North Africa takes migration burden: agencies
International agencies stressed on Tuesday that North African countries were bearing the burden of the exodus from Libya, as French and Italian leaders met to discuss a row over immigration into Europe.
"In terms of migration, the migratory pressure is not for the moment on European countries, it is on countries of North Africa," International Organisation for Migration (IOM) spokesman Jean-Philippe Chauzy said.
"You have more than 600,000 people who have left Libya and transited through neighbouring countries; Tunisia, Egypt have kept their borders open, Chad and Mali and others have done the same," he told journalists.
The majority of those who have fled across the border were Tunisian or Egyptian migrant workers who had found jobs in the North African country.
"And yet we're looking at some 28,000 people who arrived on Lampedusa," Chauzy added, referring to the Italian island in the Mediterranean Sea which is the primary port of call for those trying to reach Europe.

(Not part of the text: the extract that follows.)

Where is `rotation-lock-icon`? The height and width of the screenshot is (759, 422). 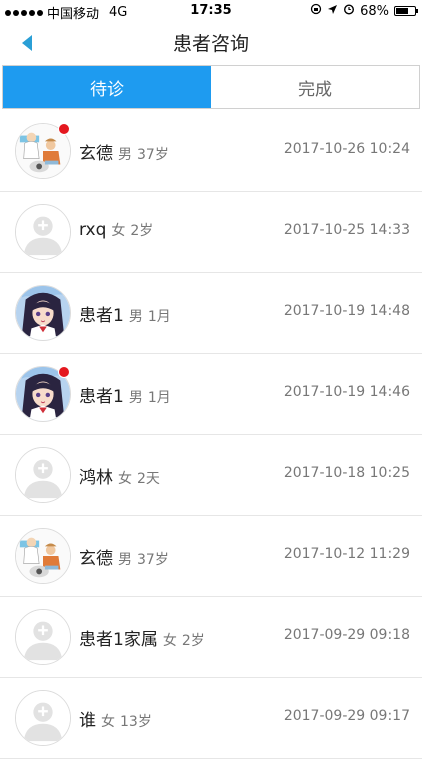
rotation-lock-icon is located at coordinates (316, 11).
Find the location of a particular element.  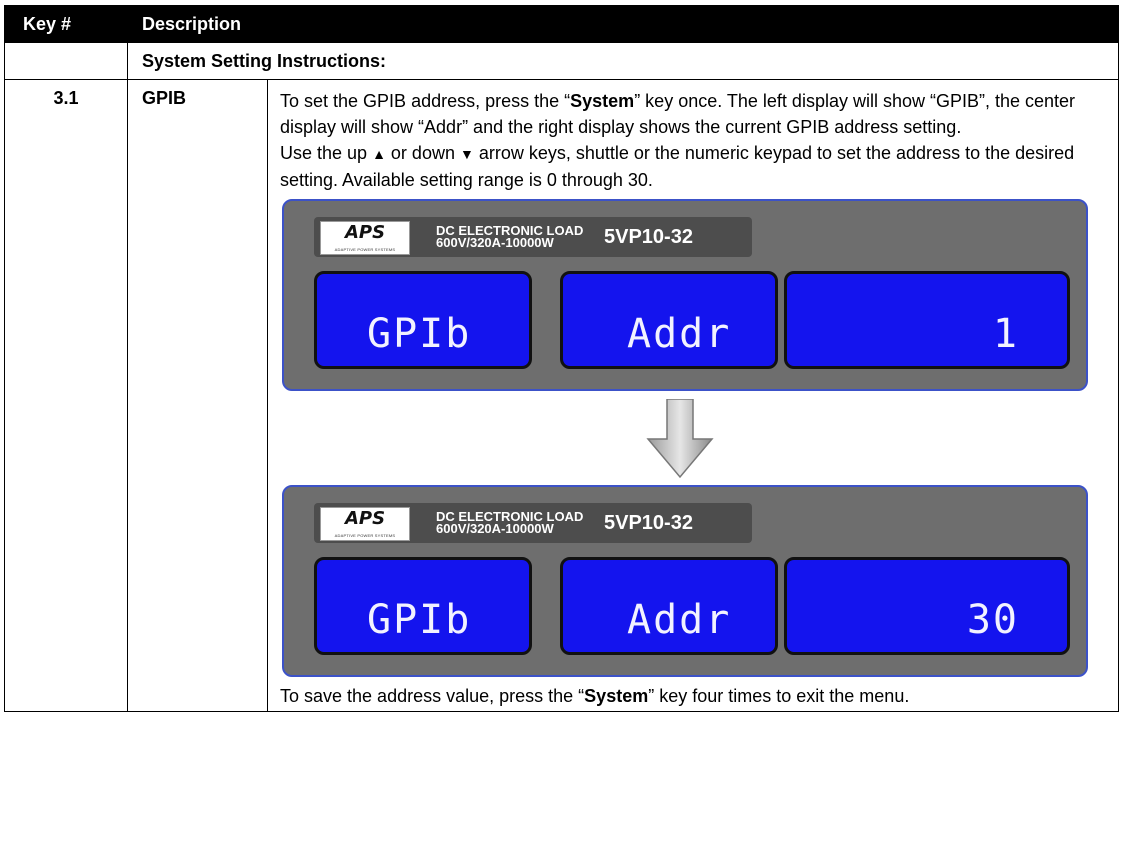

right-display: 1 is located at coordinates (927, 320).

Italy has complained for weeks of being left alone to cope with the arrival of migrants after unrest in North Africa this year, some fleeing the conflict in Libya, the majority economic refugees from Tunisia.

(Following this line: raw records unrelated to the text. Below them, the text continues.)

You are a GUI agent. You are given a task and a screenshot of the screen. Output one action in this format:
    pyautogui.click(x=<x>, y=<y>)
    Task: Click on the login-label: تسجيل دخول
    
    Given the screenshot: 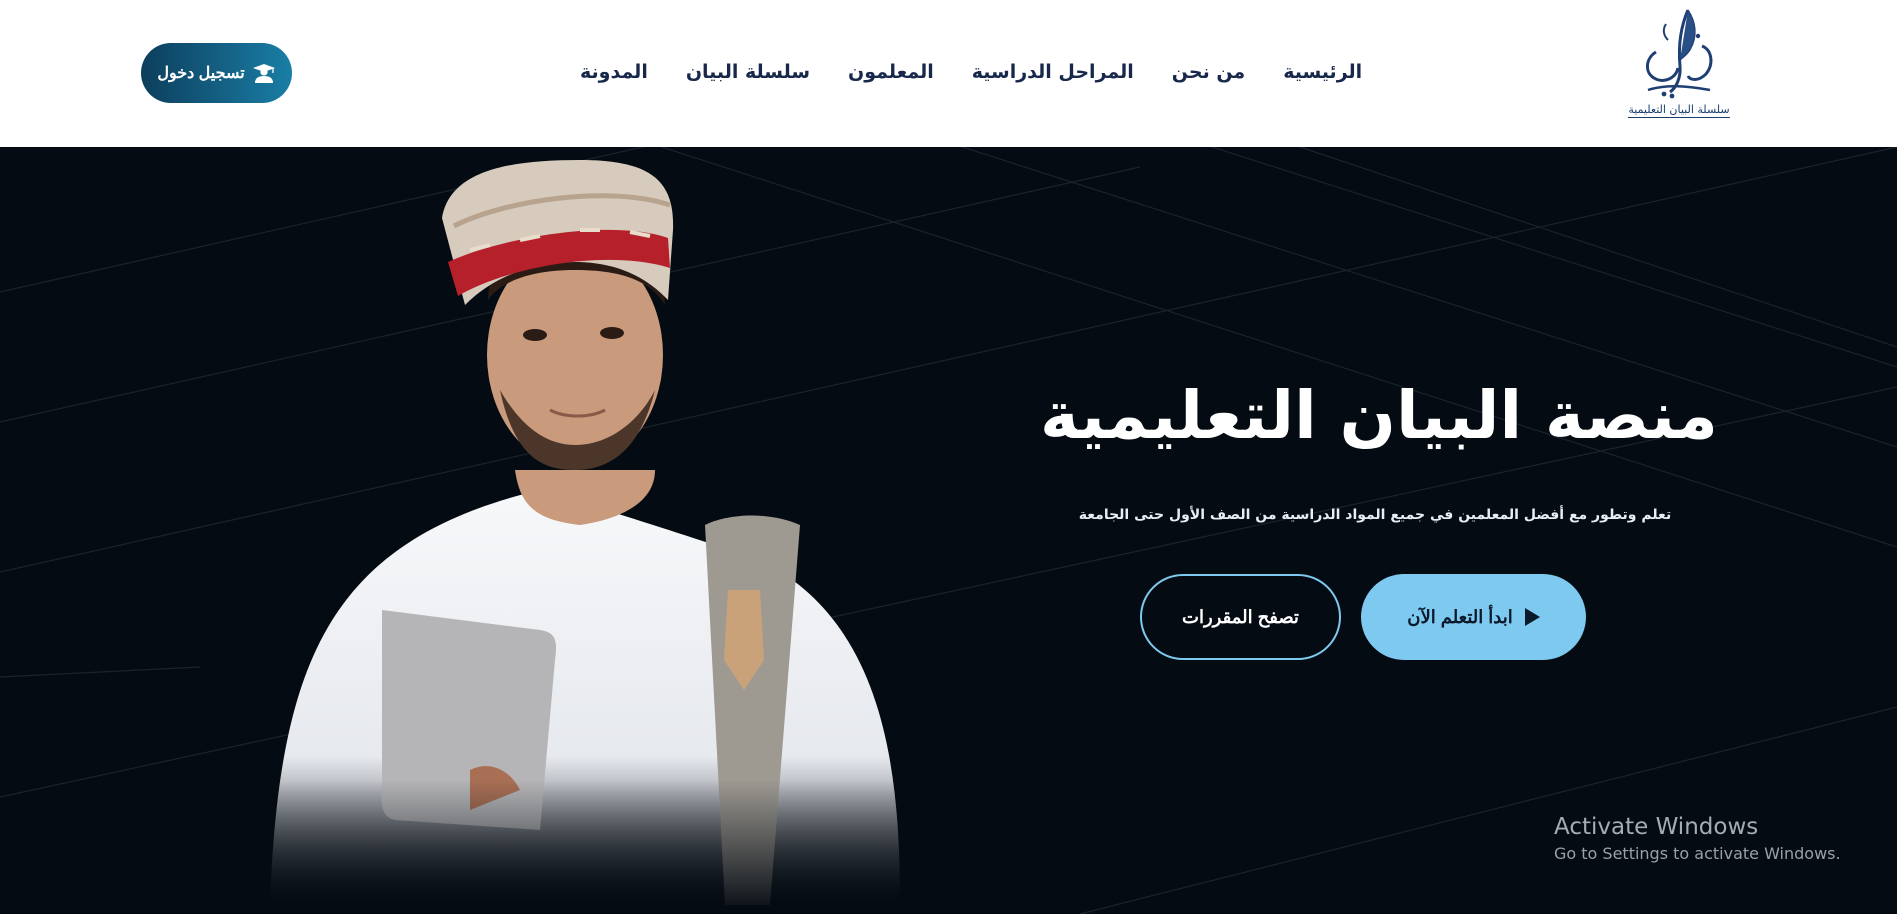 What is the action you would take?
    pyautogui.click(x=201, y=74)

France, meanwhile, has sought to clamp down on mainly Tunisian migrants crossing from Italy after they were given temporary European permits by Italian authorities.
The UN refugee agency acknowledged that most of those who fled to Lampedusa were impoverished young Tunisian men seeking jobs but called for more solidarity in Europe.
"We have appealed a number of times to European countries to show solidarity with the countries on the front line, namely Italy and Malta," said Andrej Mahecic, a spokesman for the UN High Commissioner for Refugees (UNHCR)
"But also we would also like to highlight the fact that the brunt of this crisis in Libya is being basically taken care of by the countries in northern Africa, primarily Tunisia itself with more than quarter of a million people arriving there, and by Egypt."
Italian media reported that French President Nicolas Sarkozy and Italy's Silvio Berlusconi plan to issue a joint letter to fellow European Union leaders calling for a revision of Europe's open-border treaty that would make it easier to impose temporary controls at the frontier.